Khan Sheikhun a été bombardé, incendié et maintenant gazé. Les Syriens demandent pourquoi la communauté internationale réagit seulement aux attaques au gaz alors que les attaques en tout genre du régime ont déjà fait des milliers de morts
Les habitants de Khan Sheikhun protestent contre l’attaque chimique des forces gouvernementales (AFP)

Khan Sheikhun (Idleb), Syrie – Alors que les missiles de croisière américains frappaient une base aérienne syrienne à Homs vendredi, le gouvernement vaquait à ses occupations habituelles et mortelles : des bombes syriennes ou russes tombaient au même moment sur Baldat Heesh, une banlieue d’Idleb, détruisant plusieurs maisons, tuant huit personnes dont trois enfants et en blessant dix autres.

Baldat Heesh est situé à proximité de Khan Sheikhun, où plus de 70 personnes ont été tuées lors d’une attaque chimique mardi. Et alors que l’accent est mis sur cette attaque et la réaction des États-Unis, les gens d’Idleb se terrent dans leurs maisons tandis que les bombes barils continuent de pleuvoir.

Au bout du compte, le résultat pour nous est le même. Nous mourons. Nous continuons à mourir – Um Ahmad, de Khan Sheikhun

Beaucoup de gens interrogés par Middle East Eye étaient frustrés qu’il ait fallu une attaque chimique pour forcer la main des États-Unis : le gaz, les bombes, la famine, les sièges – tous produisent le même résultat en Syrie.

Et telle est la réalité tordue après six ans de guerre : certains raisonnent et décident qu’ils préfèrent mourir gazés qu’éviscérés par de puissants explosifs.

Um Ahmad, une mère de Khan Sheikhun dont le neveu de trois ans est mort gazé, a déclaré à MEE : « Le monde est choqué par l’attaque chimique et pourtant ils ne comprennent pas. »

« Pour nous qui avons vécu six années de siège, une famine forcée et des attaques incessantes de la Russie et du régime syrien, ce n’est ni plus ni moins qu’une autre façon de mourir », a-t-elle affirmé.

« Peu importe que ce soit interdit à l’échelle internationale ou comment ça nous tue, au bout du compte, le résultat est le même. Nous mourons. Et nous continuons à mourir. Se soucie-t-on seulement de la façon dont nous mourons ou même de notre mort ? »

Et dans une réflexion glaçante sur la réalité de la guerre, Um Ahmad a ajouté : « Nous préférons mourir de cette façon. Nous pouvons enterrer nos enfants en une fois et nous n’avons pas à chercher leurs restes parmi les décombres et les éclats d’obus. » 

Des enfants de Khan Sheikhun tiennent des photos de victimes de l’attaque chimique (AFP)

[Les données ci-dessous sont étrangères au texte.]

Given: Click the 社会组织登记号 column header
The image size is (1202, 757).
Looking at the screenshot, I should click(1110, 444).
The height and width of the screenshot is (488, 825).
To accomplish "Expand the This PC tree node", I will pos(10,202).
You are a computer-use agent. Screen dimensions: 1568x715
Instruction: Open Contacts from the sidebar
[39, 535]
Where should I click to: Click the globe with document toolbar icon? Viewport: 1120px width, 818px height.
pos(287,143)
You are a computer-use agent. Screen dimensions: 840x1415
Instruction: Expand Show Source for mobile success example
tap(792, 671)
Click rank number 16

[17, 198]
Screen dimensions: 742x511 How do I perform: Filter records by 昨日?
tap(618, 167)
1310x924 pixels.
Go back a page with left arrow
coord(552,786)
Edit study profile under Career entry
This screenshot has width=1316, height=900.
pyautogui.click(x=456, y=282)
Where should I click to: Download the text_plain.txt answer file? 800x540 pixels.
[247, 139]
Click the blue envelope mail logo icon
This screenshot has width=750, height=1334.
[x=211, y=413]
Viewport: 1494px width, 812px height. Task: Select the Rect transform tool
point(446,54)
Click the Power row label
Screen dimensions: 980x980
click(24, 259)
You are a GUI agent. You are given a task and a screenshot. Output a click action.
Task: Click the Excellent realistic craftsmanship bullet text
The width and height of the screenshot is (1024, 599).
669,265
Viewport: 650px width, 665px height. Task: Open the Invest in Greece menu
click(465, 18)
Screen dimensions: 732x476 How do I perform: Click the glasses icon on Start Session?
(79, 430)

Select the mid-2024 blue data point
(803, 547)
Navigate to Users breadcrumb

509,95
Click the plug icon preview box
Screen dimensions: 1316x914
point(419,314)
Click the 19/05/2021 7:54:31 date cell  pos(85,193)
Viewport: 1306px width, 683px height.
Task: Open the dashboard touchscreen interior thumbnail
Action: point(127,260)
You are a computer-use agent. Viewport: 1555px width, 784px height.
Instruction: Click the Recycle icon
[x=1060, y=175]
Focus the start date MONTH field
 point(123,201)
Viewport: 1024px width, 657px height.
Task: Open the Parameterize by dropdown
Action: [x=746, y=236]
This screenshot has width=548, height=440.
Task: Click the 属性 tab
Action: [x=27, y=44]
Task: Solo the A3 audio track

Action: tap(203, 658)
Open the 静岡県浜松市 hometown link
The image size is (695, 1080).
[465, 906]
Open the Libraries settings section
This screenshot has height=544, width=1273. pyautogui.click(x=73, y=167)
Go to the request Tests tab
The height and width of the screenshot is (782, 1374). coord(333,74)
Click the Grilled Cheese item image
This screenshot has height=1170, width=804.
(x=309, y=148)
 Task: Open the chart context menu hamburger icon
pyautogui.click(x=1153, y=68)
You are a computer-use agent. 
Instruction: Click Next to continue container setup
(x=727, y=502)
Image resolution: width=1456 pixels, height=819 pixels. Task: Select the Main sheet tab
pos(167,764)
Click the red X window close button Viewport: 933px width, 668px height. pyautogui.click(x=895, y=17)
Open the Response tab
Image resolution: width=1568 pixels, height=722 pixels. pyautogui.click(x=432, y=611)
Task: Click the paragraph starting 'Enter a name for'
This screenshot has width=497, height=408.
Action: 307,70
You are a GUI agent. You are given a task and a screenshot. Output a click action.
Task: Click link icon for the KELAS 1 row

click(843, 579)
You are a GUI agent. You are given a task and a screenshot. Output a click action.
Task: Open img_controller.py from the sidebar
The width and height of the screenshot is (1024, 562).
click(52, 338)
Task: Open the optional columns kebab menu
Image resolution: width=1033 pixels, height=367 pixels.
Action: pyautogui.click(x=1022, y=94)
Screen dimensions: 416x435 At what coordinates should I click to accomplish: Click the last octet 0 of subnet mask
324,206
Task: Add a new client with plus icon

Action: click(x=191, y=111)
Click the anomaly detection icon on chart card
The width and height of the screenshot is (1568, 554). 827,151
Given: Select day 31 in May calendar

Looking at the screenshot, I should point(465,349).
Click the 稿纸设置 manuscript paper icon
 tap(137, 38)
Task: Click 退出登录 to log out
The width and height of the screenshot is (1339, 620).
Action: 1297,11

« Combien d’autres façons de mourir ? »

Moaz al-Shami, un journaliste citoyen, a fait écho aux sentiments d’Um Ahmad au lendemain de l’attaque contre Khan Sheikhun : « Pourquoi le monde nous a-t-il abandonné et ne nous regarde même pas ? » a-t-il demandé dans une émission.

« Il n’y a pas de façon de mourir que nous n’avons pas expérimentée ! La mort par des armes chimiques, la mort par noyade, la mort par le phosphore, la mort par roquettes, la mort par attaque aérienne, enterrés sous les décombres, la mort par suffocation. »

« S’il vous plaît, répondez-moi, à quelles façons de mourir n’avons-nous pas encore goûté ? Combien d’autres façons de mourir nous restent-ils à affronter ? »

C’était terrifiant – on pouvait voir les âmes quitter le corps des gens – Hamid Kutani, secouriste

Mahmoud Othman, également de Khan Sheikhun, a déclaré à MEE : « Il existe des crimes qu’on peut voir et d’autres crimes de guerre auxquels nous sommes confrontés qui sont invisibles pour les yeux. »

« Mes deux frères étaient emprisonnés par le gouvernement depuis 2013, on nous a dit qu’ils étaient morts sous la torture, d’autres prétendent qu’ils sont toujours en vie, nous ne le savons pas. »

« Le monde ne peut pas les voir, mais nous savons que ce gouvernement nous tue de bien plus de manières que ce que le monde peut voir. »

Mahmoud Othman a déclaré que la frappe des États-Unis à Homs a marqué une limite à ne pas franchir pour le président syrien, Bachar al-Assad, mais que cela ne l’a pas empêché de tuer par d’autres moyens.

« La frappe américaine définit l’utilisation d’armes chimiques comme limite à ne pas franchir pour le régime d’Assad. »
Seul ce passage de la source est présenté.